◆ AIM OF THE TASK
Find each line in the records below that contains the string "button" and copy it. Case counts.

◆ MATERIAL TO PROCESS
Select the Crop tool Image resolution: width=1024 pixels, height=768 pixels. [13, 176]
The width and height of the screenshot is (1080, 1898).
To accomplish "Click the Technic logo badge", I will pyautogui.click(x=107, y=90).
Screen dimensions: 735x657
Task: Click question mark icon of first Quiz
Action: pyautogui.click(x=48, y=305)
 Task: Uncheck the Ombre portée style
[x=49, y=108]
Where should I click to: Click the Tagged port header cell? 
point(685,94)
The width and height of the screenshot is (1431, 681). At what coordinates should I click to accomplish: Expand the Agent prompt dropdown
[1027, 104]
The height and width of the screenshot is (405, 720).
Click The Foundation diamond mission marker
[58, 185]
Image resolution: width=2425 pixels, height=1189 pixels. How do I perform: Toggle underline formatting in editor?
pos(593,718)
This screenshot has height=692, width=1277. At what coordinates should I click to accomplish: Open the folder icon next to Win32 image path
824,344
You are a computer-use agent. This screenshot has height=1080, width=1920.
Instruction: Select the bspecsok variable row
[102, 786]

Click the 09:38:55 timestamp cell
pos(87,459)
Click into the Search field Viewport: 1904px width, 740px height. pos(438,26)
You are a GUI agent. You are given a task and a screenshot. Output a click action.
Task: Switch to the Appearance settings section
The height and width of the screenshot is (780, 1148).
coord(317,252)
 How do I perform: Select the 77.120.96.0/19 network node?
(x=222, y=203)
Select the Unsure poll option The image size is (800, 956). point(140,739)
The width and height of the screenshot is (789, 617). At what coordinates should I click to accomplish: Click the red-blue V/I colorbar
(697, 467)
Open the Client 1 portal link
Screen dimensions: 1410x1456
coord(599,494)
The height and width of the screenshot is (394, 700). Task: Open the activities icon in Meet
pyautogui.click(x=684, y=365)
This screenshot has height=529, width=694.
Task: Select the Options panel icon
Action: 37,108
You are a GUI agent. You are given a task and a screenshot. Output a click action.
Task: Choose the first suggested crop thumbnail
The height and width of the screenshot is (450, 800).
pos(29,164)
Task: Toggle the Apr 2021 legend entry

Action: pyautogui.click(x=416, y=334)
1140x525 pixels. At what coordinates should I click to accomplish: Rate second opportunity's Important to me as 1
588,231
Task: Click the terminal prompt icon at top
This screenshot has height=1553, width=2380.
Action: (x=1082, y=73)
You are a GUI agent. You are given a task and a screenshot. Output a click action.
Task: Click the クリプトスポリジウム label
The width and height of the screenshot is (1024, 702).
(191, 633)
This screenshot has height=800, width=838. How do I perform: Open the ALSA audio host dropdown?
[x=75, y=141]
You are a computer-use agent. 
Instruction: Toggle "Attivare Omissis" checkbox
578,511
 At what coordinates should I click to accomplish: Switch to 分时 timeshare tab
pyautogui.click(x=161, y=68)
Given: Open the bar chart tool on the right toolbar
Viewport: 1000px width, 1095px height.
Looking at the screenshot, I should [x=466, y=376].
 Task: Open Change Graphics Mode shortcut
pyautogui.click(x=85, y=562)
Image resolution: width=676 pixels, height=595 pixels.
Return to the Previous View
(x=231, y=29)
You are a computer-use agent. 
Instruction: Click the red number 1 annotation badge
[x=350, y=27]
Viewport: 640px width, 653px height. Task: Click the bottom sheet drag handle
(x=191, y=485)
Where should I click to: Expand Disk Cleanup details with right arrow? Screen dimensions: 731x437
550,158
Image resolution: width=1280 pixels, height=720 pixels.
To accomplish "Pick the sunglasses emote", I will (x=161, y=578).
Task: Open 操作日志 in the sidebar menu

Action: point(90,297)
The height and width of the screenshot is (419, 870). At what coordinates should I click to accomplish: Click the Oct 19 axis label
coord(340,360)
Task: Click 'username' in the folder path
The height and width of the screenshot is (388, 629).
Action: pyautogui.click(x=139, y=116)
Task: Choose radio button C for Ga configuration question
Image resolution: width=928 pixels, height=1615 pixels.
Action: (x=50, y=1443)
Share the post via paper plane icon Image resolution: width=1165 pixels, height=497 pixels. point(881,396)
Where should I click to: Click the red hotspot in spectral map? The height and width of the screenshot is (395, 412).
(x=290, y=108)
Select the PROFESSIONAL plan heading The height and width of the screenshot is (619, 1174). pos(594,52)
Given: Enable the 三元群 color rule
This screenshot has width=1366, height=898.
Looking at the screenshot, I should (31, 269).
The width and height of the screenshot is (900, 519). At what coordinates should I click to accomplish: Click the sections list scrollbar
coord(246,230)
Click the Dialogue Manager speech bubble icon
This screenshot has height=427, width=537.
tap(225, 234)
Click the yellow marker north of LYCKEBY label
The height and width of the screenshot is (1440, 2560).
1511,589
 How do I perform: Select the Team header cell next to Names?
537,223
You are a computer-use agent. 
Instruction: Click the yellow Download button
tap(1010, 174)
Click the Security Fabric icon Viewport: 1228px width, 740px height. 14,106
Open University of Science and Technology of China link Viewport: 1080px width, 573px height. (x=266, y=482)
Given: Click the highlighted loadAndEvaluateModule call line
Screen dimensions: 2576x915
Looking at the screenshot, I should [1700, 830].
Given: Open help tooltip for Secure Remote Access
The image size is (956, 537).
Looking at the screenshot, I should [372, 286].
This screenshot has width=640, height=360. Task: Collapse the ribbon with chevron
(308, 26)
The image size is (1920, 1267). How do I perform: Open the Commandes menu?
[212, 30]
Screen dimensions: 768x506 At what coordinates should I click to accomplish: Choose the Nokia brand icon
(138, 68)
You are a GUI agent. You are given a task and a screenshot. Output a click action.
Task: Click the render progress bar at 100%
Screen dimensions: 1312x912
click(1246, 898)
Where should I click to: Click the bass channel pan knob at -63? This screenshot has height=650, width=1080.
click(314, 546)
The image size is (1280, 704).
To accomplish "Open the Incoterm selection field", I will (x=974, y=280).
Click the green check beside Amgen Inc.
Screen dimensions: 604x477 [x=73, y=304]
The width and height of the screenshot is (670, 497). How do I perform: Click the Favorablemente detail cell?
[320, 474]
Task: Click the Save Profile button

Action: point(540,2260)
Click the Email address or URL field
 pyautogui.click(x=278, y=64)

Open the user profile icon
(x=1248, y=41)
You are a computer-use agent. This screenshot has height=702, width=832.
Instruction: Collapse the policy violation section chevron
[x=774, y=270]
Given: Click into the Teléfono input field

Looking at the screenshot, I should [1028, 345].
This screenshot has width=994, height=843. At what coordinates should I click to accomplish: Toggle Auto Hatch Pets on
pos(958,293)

◆ SOLVED PROBLEM
Task: Choose radio button C for Ga configuration question
Instruction: Click the yellow Download button
Task: Click the Save Profile button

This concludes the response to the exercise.